# Work required:
Reproduce all records verbatim.

# Stored data:
:::

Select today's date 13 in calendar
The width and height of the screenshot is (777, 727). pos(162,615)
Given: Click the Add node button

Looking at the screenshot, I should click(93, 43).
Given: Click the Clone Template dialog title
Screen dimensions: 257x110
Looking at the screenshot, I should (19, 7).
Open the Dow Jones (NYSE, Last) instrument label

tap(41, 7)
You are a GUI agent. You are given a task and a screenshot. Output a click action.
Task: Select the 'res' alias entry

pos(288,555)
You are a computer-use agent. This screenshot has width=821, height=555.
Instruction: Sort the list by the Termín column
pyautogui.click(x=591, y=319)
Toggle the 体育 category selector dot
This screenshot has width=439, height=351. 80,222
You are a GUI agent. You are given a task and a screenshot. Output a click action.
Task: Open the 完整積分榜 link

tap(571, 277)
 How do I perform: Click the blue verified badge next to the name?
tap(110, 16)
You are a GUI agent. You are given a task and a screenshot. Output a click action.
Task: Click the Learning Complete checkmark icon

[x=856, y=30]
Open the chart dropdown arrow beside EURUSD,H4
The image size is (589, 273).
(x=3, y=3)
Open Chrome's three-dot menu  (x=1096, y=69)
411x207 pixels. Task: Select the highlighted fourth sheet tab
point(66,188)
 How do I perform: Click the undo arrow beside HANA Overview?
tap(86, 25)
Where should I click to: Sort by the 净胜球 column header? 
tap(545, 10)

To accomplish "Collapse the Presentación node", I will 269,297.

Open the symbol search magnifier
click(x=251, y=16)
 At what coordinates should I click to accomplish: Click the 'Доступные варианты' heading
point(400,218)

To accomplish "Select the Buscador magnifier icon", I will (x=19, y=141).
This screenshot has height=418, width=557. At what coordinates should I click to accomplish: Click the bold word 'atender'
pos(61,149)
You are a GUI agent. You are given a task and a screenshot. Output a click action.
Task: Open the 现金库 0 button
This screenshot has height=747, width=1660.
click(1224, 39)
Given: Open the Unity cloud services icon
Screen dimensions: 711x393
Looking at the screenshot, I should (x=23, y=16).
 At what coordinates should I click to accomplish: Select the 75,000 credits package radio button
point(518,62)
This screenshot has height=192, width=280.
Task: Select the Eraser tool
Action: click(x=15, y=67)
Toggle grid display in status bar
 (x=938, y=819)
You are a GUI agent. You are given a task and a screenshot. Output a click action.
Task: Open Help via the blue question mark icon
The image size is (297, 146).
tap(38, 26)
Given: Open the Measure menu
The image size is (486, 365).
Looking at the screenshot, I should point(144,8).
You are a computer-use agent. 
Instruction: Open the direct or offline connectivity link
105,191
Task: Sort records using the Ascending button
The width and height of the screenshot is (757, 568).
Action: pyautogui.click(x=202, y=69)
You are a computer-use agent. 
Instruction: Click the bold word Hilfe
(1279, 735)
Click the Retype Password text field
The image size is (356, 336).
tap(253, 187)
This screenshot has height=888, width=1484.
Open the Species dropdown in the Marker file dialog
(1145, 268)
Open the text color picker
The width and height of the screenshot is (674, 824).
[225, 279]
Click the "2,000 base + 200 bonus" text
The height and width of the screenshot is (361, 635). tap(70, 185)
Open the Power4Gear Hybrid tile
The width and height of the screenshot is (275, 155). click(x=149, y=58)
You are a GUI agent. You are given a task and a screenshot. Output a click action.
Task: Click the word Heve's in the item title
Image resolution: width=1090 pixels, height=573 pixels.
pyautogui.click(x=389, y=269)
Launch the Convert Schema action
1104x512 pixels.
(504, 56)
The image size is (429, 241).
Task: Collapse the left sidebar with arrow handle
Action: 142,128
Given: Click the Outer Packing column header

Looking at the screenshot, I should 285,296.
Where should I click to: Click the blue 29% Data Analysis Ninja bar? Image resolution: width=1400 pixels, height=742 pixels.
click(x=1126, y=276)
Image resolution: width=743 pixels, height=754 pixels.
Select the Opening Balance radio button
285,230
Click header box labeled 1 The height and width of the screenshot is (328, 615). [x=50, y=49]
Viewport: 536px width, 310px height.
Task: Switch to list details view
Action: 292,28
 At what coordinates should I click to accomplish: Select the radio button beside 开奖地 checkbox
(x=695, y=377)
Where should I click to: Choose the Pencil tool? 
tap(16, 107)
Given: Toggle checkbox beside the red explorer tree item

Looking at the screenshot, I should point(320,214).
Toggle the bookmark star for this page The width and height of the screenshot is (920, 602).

:::

# Exercise output:
Select today's date 13 in calendar
The width and height of the screenshot is (777, 727). pos(162,615)
Given: Click the Add node button

Looking at the screenshot, I should click(93, 43).
Given: Click the Clone Template dialog title
Screen dimensions: 257x110
Looking at the screenshot, I should (19, 7).
Open the Dow Jones (NYSE, Last) instrument label

tap(41, 7)
You are a GUI agent. You are given a task and a screenshot. Output a click action.
Task: Select the 'res' alias entry

pos(288,555)
You are a computer-use agent. This screenshot has width=821, height=555.
Instruction: Sort the list by the Termín column
pyautogui.click(x=591, y=319)
Toggle the 体育 category selector dot
This screenshot has width=439, height=351. 80,222
You are a GUI agent. You are given a task and a screenshot. Output a click action.
Task: Open the 完整積分榜 link

tap(571, 277)
 How do I perform: Click the blue verified badge next to the name?
tap(110, 16)
You are a GUI agent. You are given a task and a screenshot. Output a click action.
Task: Click the Learning Complete checkmark icon

[x=856, y=30]
Open the chart dropdown arrow beside EURUSD,H4
The image size is (589, 273).
(x=3, y=3)
Open Chrome's three-dot menu  (x=1096, y=69)
411x207 pixels. Task: Select the highlighted fourth sheet tab
point(66,188)
 How do I perform: Click the undo arrow beside HANA Overview?
tap(86, 25)
Where should I click to: Sort by the 净胜球 column header? 
tap(545, 10)

To accomplish "Collapse the Presentación node", I will 269,297.

Open the symbol search magnifier
click(x=251, y=16)
 At what coordinates should I click to accomplish: Click the 'Доступные варианты' heading
point(400,218)

To accomplish "Select the Buscador magnifier icon", I will (x=19, y=141).
This screenshot has height=418, width=557. At what coordinates should I click to accomplish: Click the bold word 'atender'
pos(61,149)
You are a GUI agent. You are given a task and a screenshot. Output a click action.
Task: Open the 现金库 0 button
This screenshot has height=747, width=1660.
click(1224, 39)
Given: Open the Unity cloud services icon
Screen dimensions: 711x393
Looking at the screenshot, I should (x=23, y=16).
 At what coordinates should I click to accomplish: Select the 75,000 credits package radio button
point(518,62)
This screenshot has height=192, width=280.
Task: Select the Eraser tool
Action: click(x=15, y=67)
Toggle grid display in status bar
 (x=938, y=819)
You are a GUI agent. You are given a task and a screenshot. Output a click action.
Task: Open Help via the blue question mark icon
The image size is (297, 146).
tap(38, 26)
Given: Open the Measure menu
The image size is (486, 365).
Looking at the screenshot, I should point(144,8).
You are a computer-use agent. 
Instruction: Open the direct or offline connectivity link
105,191
Task: Sort records using the Ascending button
The width and height of the screenshot is (757, 568).
Action: pyautogui.click(x=202, y=69)
You are a computer-use agent. 
Instruction: Click the bold word Hilfe
(1279, 735)
Click the Retype Password text field
The image size is (356, 336).
tap(253, 187)
This screenshot has height=888, width=1484.
Open the Species dropdown in the Marker file dialog
(1145, 268)
Open the text color picker
The width and height of the screenshot is (674, 824).
[225, 279]
Click the "2,000 base + 200 bonus" text
The height and width of the screenshot is (361, 635). tap(70, 185)
Open the Power4Gear Hybrid tile
The width and height of the screenshot is (275, 155). click(x=149, y=58)
You are a GUI agent. You are given a task and a screenshot. Output a click action.
Task: Click the word Heve's in the item title
Image resolution: width=1090 pixels, height=573 pixels.
pyautogui.click(x=389, y=269)
Launch the Convert Schema action
1104x512 pixels.
(504, 56)
The image size is (429, 241).
Task: Collapse the left sidebar with arrow handle
Action: 142,128
Given: Click the Outer Packing column header

Looking at the screenshot, I should 285,296.
Where should I click to: Click the blue 29% Data Analysis Ninja bar? Image resolution: width=1400 pixels, height=742 pixels.
click(x=1126, y=276)
Image resolution: width=743 pixels, height=754 pixels.
Select the Opening Balance radio button
285,230
Click header box labeled 1 The height and width of the screenshot is (328, 615). [x=50, y=49]
Viewport: 536px width, 310px height.
Task: Switch to list details view
Action: 292,28
 At what coordinates should I click to accomplish: Select the radio button beside 开奖地 checkbox
(x=695, y=377)
Where should I click to: Choose the Pencil tool? 
tap(16, 107)
Given: Toggle checkbox beside the red explorer tree item

Looking at the screenshot, I should point(320,214).
Toggle the bookmark star for this page The width and height of the screenshot is (920, 602).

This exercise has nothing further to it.